WHAT IS BEING ASKED: This task calls for copying each line below that contains "column".

PROVIDED ENTRIES:
=== Begin Enclosure ===

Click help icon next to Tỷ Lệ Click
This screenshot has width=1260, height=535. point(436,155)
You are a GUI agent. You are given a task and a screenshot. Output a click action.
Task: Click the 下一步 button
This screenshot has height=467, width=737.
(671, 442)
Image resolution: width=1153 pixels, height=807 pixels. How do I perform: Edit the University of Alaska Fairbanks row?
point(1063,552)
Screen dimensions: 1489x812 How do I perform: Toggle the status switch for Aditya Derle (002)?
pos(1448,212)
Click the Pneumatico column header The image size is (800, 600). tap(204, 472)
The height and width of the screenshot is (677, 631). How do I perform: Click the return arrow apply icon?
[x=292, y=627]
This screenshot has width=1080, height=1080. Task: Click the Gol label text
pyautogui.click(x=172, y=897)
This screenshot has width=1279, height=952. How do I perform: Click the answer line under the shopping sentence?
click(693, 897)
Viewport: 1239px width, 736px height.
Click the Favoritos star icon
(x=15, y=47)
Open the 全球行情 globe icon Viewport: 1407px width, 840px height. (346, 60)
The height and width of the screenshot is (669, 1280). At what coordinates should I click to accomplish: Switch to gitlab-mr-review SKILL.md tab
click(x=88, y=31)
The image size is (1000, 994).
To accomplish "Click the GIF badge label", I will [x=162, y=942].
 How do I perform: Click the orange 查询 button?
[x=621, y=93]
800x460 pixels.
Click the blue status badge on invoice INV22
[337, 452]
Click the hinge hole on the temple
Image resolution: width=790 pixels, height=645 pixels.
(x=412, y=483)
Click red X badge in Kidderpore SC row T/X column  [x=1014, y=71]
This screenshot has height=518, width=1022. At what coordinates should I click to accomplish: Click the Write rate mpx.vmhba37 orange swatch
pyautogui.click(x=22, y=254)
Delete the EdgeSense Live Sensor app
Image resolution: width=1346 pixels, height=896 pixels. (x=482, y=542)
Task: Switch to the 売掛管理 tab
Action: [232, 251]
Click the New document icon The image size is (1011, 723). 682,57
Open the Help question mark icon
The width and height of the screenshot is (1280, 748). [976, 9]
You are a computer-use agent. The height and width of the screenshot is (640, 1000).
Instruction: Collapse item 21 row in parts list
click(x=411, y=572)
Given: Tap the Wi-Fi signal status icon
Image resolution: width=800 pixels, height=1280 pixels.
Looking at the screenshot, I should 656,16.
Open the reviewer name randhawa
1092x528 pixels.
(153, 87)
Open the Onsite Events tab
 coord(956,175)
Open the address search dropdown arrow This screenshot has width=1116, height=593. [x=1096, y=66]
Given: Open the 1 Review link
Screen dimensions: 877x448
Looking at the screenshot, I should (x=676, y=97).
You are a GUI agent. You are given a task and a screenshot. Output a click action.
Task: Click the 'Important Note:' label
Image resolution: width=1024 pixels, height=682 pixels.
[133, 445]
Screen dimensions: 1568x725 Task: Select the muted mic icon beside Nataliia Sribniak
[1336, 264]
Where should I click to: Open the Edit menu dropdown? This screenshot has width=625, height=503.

=== End Enclosure ===

WORKED SOLUTION:
Click the Pneumatico column header The image size is (800, 600). tap(204, 472)
Click red X badge in Kidderpore SC row T/X column  [x=1014, y=71]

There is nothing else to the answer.